29 comments

  • 22 hours ago

    Ok I first said E was the answer, and then in the blind review I said B, but ok it makes sense that the one who weakeness most is B because is saying that the reason why the kids are performing better is because their parents are educators (which is an alternative hypotheses to the conclusion)

    and E is just saying some (which could be 1 or all according to previous lessons) children who don't participate in the program did good in school, that is not an alternative hypothesis, it's just extra information

    right?

    2
  • I'm very confused about this question. The question asked, if turn, what most weaken's the educators argument? So I chose E first and then A, because it seems that those two answers would least support the argument the educator is trying to make. Did anyone else get the question confused like I did?

    1
  • 6 days ago

    Last question of the foundations curriculum guys :(

    3
  • Tuesday, Dec 30 2025

    first try correct and BR correct, i like these causal relationship questions (i loved stats in uni)

    2
  • Wednesday, Dec 10 2025

    The passage wants us to believe this: participation --> performance. However, if most of the parents participating in the program have prior education experience then the causal chain would look more like this: Parents w/ prior education exp. --> participation --> performance. Think of A-->B-->C. Therefore A-->C. Therefore, Parents w/ prior education exp. --> performance.

    3
  • Thursday, Oct 09 2025

    if i got the answer right on my original try, why did it flag it for blind review?

    1
  • Tuesday, Jul 15 2025

    Cant hear the audio. Seems much lower when compared to the rest of this section.

    5
  • Friday, May 16 2025

    The thing that trips me up is that to me B is strengthening the conclusion of why these programs should be implemented. I am not doing the best in these and not will probably have to backtrack which I did not want to do. :( these "weakened" arguments are just not clicking for me

    8
  • Tuesday, May 13 2025

    I got the correct answer (B) but for those that chose (E) my reasoning for ruling that one out was just remembering that there are always outliers. Remember in the previous lesson where the graphs were shown as a visual for the relationship between A and B -- that is what I remembered to rule out E. Just because there are outliers does not negate the fact that a correlation still exists between two phenomenon. Hope this helps someone!

    66
  • Friday, Apr 18 2025

    I put E instead of B. I interpreted "success" for the program as relative improvement in child's grades between those of parents in the program vs. outside the program. So even if parents were educators, as long as the program improved their teaching ability and their kids' grades, it would still be a success.

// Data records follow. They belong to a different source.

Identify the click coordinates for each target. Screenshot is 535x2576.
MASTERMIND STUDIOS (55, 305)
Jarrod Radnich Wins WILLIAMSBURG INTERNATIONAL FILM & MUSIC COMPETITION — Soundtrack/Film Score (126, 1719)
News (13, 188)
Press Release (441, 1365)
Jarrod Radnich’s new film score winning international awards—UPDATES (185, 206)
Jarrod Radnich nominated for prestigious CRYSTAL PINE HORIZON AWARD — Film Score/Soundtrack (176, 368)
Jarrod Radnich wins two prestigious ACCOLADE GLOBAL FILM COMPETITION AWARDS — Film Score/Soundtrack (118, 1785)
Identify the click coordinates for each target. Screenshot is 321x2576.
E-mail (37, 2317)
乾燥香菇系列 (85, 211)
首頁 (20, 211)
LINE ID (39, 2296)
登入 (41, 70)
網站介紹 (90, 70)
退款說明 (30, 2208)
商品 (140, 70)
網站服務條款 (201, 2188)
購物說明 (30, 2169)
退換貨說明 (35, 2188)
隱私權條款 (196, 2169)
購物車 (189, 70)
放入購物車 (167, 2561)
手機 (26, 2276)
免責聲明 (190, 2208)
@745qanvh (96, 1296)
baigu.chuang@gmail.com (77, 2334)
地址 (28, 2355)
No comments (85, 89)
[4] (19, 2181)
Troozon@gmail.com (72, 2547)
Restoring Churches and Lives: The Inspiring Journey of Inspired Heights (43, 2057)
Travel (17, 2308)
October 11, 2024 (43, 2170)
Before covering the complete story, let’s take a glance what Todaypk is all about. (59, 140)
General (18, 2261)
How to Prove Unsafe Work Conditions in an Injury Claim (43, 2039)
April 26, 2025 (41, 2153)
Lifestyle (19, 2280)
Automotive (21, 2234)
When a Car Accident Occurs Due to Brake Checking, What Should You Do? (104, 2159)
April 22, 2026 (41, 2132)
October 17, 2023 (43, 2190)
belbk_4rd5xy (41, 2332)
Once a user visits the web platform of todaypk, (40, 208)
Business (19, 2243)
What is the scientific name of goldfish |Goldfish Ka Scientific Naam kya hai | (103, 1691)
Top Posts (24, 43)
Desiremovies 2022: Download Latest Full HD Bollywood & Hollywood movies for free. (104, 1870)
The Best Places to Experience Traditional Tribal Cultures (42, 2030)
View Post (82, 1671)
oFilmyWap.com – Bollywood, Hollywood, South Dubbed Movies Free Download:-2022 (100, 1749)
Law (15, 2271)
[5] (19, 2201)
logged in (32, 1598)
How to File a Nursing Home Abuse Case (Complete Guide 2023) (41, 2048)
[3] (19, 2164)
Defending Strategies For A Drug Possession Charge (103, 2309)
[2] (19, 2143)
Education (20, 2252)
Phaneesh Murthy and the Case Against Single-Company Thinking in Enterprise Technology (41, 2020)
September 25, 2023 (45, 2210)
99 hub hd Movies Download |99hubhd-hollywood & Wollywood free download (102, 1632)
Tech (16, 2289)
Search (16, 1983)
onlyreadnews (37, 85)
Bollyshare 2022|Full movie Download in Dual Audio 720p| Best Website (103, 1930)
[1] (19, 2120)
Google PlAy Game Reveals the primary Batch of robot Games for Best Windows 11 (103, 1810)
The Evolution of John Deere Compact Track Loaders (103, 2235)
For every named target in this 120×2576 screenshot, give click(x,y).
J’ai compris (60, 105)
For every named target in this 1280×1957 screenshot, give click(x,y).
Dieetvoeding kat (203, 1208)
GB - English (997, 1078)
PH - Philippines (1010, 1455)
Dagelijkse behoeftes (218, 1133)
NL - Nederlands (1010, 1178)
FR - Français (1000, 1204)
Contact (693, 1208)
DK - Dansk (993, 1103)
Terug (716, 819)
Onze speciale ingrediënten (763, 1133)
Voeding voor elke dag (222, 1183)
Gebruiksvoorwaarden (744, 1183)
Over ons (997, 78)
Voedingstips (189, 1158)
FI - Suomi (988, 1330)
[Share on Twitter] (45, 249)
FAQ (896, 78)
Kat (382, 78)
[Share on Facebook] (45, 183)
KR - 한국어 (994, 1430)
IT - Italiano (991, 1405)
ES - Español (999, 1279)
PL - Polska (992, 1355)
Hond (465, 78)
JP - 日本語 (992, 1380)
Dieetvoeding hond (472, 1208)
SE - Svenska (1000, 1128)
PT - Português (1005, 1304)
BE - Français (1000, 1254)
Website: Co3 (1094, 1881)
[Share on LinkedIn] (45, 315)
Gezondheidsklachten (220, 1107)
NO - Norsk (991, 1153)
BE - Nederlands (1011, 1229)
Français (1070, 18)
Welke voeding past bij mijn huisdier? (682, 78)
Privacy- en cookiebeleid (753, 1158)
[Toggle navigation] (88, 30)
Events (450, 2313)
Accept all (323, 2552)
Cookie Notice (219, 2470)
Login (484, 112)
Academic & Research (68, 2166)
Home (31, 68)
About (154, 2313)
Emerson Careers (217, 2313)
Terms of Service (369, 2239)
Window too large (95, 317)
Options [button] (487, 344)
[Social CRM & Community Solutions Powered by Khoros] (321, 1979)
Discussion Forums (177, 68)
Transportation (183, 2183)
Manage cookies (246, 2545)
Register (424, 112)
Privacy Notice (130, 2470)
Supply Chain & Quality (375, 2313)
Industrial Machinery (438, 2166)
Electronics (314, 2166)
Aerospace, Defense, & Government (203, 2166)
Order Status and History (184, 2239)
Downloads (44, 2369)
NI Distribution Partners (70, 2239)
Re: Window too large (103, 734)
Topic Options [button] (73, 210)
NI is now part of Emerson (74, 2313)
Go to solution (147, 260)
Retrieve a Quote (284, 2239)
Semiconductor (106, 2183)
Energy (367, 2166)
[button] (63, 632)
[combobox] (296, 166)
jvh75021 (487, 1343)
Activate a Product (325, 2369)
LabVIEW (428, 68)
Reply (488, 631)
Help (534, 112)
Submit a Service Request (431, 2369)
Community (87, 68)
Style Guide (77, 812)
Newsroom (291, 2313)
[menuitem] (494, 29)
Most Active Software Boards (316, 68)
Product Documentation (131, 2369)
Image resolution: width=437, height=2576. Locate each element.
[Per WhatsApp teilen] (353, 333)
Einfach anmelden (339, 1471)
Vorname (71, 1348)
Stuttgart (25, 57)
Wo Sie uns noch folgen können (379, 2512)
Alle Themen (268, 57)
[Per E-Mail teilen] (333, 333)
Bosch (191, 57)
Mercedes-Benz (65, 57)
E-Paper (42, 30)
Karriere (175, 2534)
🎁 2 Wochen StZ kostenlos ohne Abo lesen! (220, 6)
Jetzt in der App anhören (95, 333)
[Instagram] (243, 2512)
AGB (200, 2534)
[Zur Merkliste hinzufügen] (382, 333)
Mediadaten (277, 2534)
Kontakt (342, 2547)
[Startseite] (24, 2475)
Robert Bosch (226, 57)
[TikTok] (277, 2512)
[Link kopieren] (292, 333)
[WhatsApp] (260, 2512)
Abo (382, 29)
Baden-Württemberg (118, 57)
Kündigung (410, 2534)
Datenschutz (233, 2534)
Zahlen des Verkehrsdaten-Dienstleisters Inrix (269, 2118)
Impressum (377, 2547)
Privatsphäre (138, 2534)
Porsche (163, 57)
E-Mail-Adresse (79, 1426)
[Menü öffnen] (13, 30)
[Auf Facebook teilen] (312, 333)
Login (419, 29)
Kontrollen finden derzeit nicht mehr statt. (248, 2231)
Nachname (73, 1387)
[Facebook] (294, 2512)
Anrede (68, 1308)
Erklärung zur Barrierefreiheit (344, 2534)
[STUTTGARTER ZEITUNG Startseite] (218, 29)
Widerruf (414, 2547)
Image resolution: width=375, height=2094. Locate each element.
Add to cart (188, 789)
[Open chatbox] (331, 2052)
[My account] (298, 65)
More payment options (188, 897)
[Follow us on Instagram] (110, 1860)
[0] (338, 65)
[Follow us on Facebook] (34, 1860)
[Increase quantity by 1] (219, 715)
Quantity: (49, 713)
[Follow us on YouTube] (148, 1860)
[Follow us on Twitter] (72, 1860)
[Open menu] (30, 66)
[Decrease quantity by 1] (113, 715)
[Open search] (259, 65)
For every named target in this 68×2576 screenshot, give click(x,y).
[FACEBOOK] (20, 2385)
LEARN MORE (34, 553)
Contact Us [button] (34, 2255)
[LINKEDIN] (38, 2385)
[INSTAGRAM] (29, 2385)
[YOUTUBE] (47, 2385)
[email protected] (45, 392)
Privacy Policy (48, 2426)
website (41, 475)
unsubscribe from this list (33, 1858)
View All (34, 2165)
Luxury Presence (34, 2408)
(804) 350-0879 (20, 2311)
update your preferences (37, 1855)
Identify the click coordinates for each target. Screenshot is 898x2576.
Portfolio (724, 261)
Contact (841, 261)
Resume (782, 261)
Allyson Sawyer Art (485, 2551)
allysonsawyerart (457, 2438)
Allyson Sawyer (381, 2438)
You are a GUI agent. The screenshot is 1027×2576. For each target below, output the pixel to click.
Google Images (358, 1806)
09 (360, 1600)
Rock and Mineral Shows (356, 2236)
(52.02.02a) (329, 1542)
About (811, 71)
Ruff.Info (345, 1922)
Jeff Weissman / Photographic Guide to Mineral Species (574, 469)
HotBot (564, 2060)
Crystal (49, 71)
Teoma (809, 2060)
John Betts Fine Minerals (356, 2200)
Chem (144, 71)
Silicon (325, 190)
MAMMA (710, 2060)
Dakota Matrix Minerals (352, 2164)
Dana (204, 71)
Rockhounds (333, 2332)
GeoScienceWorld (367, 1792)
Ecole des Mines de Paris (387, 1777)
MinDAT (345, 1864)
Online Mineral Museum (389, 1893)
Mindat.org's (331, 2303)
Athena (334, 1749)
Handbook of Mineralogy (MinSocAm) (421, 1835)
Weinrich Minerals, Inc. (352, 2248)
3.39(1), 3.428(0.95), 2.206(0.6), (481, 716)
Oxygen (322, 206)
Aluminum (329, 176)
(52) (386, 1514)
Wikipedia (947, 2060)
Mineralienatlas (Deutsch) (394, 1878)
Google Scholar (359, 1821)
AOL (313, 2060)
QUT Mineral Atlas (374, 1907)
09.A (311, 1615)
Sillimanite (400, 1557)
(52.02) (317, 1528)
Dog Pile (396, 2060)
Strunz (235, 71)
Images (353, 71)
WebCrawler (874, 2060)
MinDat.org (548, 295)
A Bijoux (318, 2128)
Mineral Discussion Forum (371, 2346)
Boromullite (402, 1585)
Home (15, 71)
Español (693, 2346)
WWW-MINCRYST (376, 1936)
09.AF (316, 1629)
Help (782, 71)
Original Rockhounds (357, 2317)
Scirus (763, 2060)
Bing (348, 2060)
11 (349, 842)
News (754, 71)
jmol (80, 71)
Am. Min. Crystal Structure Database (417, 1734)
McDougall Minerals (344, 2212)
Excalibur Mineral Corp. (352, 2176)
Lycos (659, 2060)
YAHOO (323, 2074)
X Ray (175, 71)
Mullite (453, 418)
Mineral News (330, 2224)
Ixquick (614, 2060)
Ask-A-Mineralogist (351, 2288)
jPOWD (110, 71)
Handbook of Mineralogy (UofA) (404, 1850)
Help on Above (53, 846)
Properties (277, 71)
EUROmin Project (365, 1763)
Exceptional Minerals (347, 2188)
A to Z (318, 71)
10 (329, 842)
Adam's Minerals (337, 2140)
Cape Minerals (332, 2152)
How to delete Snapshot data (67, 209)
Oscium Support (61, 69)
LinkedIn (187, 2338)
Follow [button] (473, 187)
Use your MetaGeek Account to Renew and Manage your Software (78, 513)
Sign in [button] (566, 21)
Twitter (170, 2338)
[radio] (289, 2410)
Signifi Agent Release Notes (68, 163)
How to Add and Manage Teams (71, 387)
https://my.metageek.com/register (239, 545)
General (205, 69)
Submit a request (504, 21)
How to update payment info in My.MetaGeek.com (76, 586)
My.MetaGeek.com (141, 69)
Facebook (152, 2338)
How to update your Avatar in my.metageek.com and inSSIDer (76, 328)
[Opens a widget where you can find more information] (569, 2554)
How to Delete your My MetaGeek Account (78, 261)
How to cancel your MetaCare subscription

    B obviously makes sense if success for the program is "how much better the parent becomes at teaching." But that only feels like an intermediate goal or mechanism to an ultimate outcome (i.e. better grades), not the end goal within itself.

    Is this where the language of "Some" in E and "Most" in B swings the balance? So E really reads "at least one kid did exceptionally well outside the program" vs. "at least half the parents were educators?"

    The review video did not go into detail, so I want make sure I'm understanding this correctly.

    7
  • Thursday, Apr 17 2025

    This is the first time I've gotten an answer incorrect initially, and then found my error on blind review and gotten the correct answer.

    3
  • Tuesday, Apr 15 2025

    I had B and then switched to E. But I understand why E is wrong now. E is just bringing outside information that is not mentioned in the argument doesn't do anything to weaken or strengthen it. B attacks explicitly the argument that is outlined, which is: Participation -> Performance Increase. "some students doing well that didn't participate in the program" does not provide any reasoning as to what's wrong with the phenomenon. B saying "most of the students parents were experienced teachers" is stronger in attacking the argument because it's saying "ok all these kids parents are already teachers so of course this sample of kids is going to do really well"

    5
  • Saturday, Apr 05 2025

    Don't usually leave comments on these, but this entire section seemed almost too easy in comparison to every other, no?

    3
  • Tuesday, Apr 01 2025

    I was going to go with B .... until I saw E...

    14
  • Tuesday, Apr 01 2025

    The way I looked at it was for answer choice B -- I thought about the experiment and the first step of random population/groups. I thought that it cannot be random if parents are already experienced ?

    Is this a good way of thinking or approaching a question like this?